*Passage shown*.
################

Reed Introduces Bill to Regulate Hedge Funds

WASHINGTON, DC — In an effort to strengthen financial oversight of hedge funds and other private investment funds, U.S. Senator Jack Reed (D-RI), today introduced the Private Fund Transparency Act of 2009, which will help protect investors, identify and mitigate systemic risk, and prevent fraud.  This legislation amends the Investment Advisers Act of 1940 to require advisers to hedge funds, private equity funds, venture capital funds, and other private investment pools to register with the Securities and Exchange Commission (SEC).

“Hedge funds have played an important role in providing liquidity to our financial system and improving the efficiency of capital markets.  But as their role has grown so have the risks they pose.  This bill provides the SEC with long-overdue authority to examine and collect data from this key industry.  It also authorizes the SEC to share this data with other federal agencies in order to create a system-wide approach to identifying and mitigating risks,” said Reed, who chairs the Banking Subcommittee on Securities, Insurance, and Investment.

Private funds are not currently subject to the same set of standards and regulations as banks and mutual funds, reflecting the traditional view that their investors are more sophisticated and therefore require less protection.  This has enabled private funds to operate largely outside the framework of the financial regulatory system even as they have become increasingly interwoven with the rest of the country’s financial markets.  As a result, there is no data on the number and nature of these firms or ability to calculate the risks they pose to America’s broader economy.

################

*Data block*.
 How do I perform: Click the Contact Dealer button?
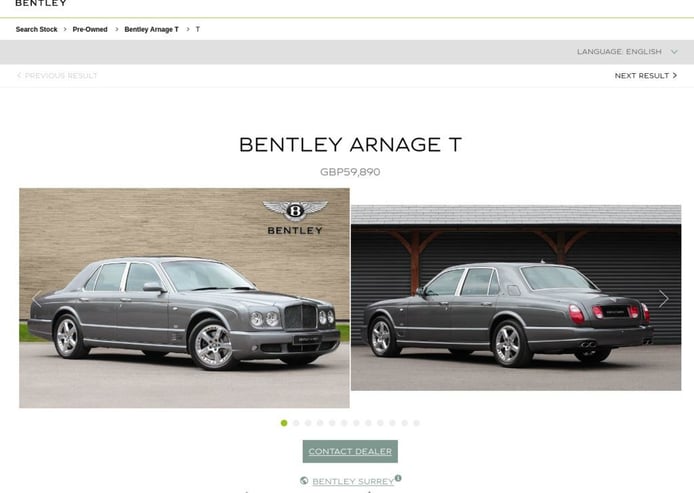point(350,451)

################

*Stated goal 1*.
Retype the part of the passage on Senator Reed's hedge fund bill starting at "WASHINGTON, DC —" and ending at "Exchange Commission (SEC).".
*Stated goal 2*.
Extend the passage on Senator Reed's hedge fund bill, picking up right after its last sentence.

*Final result 1*.
WASHINGTON, DC — In an effort to strengthen financial oversight of hedge funds and other private investment funds, U.S. Senator Jack Reed (D-RI), today introduced the Private Fund Transparency Act of 2009, which will help protect investors, identify and mitigate systemic risk, and prevent fraud.  This legislation amends the Investment Advisers Act of 1940 to require advisers to hedge funds, private equity funds, venture capital funds, and other private investment pools to register with the Securities and Exchange Commission (SEC).

*Final result 2*.
“The financial crisis is a stark reminder that transparency and disclosure are essential in today’s marketplace.  Improving oversight of hedge funds and other private funds is vital to their sustainability and to our economy’s stability.   These statutory changes will help modernize our outdated financial regulatory system, protect investors, and prevent fraud,” concluded Reed.

Specifically, the Private Fund Transparency Act of 2009 will:

  • Require all hedge fund and other investment pool advisers that manage more than $30 million in assets to register as investment advisers with the SEC.  The remaining smaller funds will continue to fall under state oversight.
  • Provide the SEC with the authority to collect information from the hedge fund industry and other investment pools, including the risks they may pose to the financial system.
  • Authorize the SEC to require hedge funds and other investment pools to maintain and share with other federal agencies any information necessary for the calculation of systemic risk.
  • Clarify other aspects of SEC’s authority in order to strengthen its ability to oversee registered investment advisers.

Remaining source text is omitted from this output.